Bangkit dari Keterpurukan Industri Pariwisata

Tampaknya, Pemerintah perlu meningkatkan kinerjanya di bidang pariwisata. Di Sulawesi Utara (Sulut) misalnya, angka kunjungan wisatawan mancanegara ke Sulut menurun drastis pada tahun 2010 hingga triwulan I tahun 2011.

 

Menurut berita tersebut, pada tahun 2010 data kunjungan turis asing hanya 20.045 orang, atau turun dua kali lipat dibandingkan tahun sebelumnya yang mencapai 51.977 orang. Hingga triwulan I-2011, Januari hingga Maret, kunjungan wisatawan asing baru 4.000 orang.

 

Uniknya menurut data Dinas Pariwisata Sulut, angka kunjungan wisatawan nusantara juga turun tajam dari 1.529.973 orang tahun 2009 menjadi 258.512 orang tahun berikutnya.

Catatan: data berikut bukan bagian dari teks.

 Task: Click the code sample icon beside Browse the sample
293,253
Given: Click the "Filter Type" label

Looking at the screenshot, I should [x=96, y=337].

Saya menduga, tingginya wisatawan pada tahun 2009 itu, karena Sulut memiliki ivent yang digelar bersamaan, yakni konferensi kelautan dunia WOC, pertemuan tingkat tinggi negara terumbu karang dan pelaksanaan Sail Bunaken.

 

Mudah-mudahan ini tidak menjadi mimpi buruk bagi para pelaku industri pariwisata, khususnya di Sulut. Data ini juga harus menjadi titik nol perbaikan manajemen dan sistem kepariwisataan. Mau tak mau dan suka tak suka, kita harus mengakui bahwa pariwisata adalah industri yang membutuhkan komitmen dan kerja sama pihak-pihak terkait.

 

Bagi saya, promosi adalah ujung tombak dalam upaya menarik wisatawan mancanegara. Ibarat teknik marketing, Indonesia harus memiliki tim markerter yang andal di luar negeri, untuk mempromosikan pariwisata di negara-negara sahabat. Tentunya, negara-negara ini merupakan calon turis yang ‘royal’ berpergian ke luar negeri.

 

Suatu malam ketika mampir di Lomalinda California, saya menghadiri cara bertajuk ‘Semalam di Minahasa’ yang menyuguhkan tari-tarian dan lagu daerah, khususnya dari Minahasa. Saya masih ingat, kala itu sejumlah warga AS turut serta dalam ‘pesta rakyat’ tersebut. Nah, persoalannya adalah, event seperti ini belum digarap maksimal untuk menyedot perhatian warga AS secara luas, karena masih terbatas acara ‘kangen-kangenan’ warga Indonesia.

 

Siapa para markerter pariwisata itu? Sebaiknya adalah warga Indonesia yang sudah menetap di luar negeri dengan dukungan kantor-kantor perwakilan Indonesia di sana. Secara formal, mereka harus turut membantu menggairahkan wisata Nusantara. Dan secara informal, promosi wisata ini bisa dalam bentuk pergaulan sehari-hari.

 

Pernah saya mengunjungi Singapura, tepatnya di Merlion Park. Patung singa dengan mngeluarkan air mancur dari mulut singa tersebut, sangat terkenal. Biasanya, para wisatawan mancanegara seperti saya ketika itu, memiliki target wisata ke Merlion Park.

 

Di sanalah saya menemui sejumlah pelancong asing yang lebih mengenal istilah ‘Bali’ daripada ‘Indonesia’. Harus diakui, banyak bule yang kurang familiar dengan nama Indonsia, apalagi Sulut. Mereka lebih mengenal Bali. Sedangkan jika kita sebut Bunaken, Danau Toba, Raja Ampat atau Tanah Toraja, mereka begitu antusias, daripada kita memperjelas asal usul diri kita dari ‘Indonesia’.

 

Tanpa bermaksud mengecilkan semangat nasionalisme, menurut saya, konsep inilah yang perlu digerakkan. Pariwisata tak boleh terpengaruh oleh iklim politik, meskipun kadangkala kondisi itu tak dapat terhindarkan. Kita harus lebih giat lagi mempromosikan objek-objek wisata selain Bali. Apalagi, saat ini sudah ada rute penerbangan langsung, seperti Manado-Singapura atau Makassar-Singapura. Dengan memperkenalkan objek wisata dan tentunya jaminan keamanan selama berkunjung, saya optimis, tim markerter pariwisata di luar negeri akan terbantu dengan tim bayangan, yakni para turis yang baru saja berkunjung dari Indonesia. Promosi ‘dari mulut ke mulut’ adalah promosi yang luar biasa dalam dunia marketing.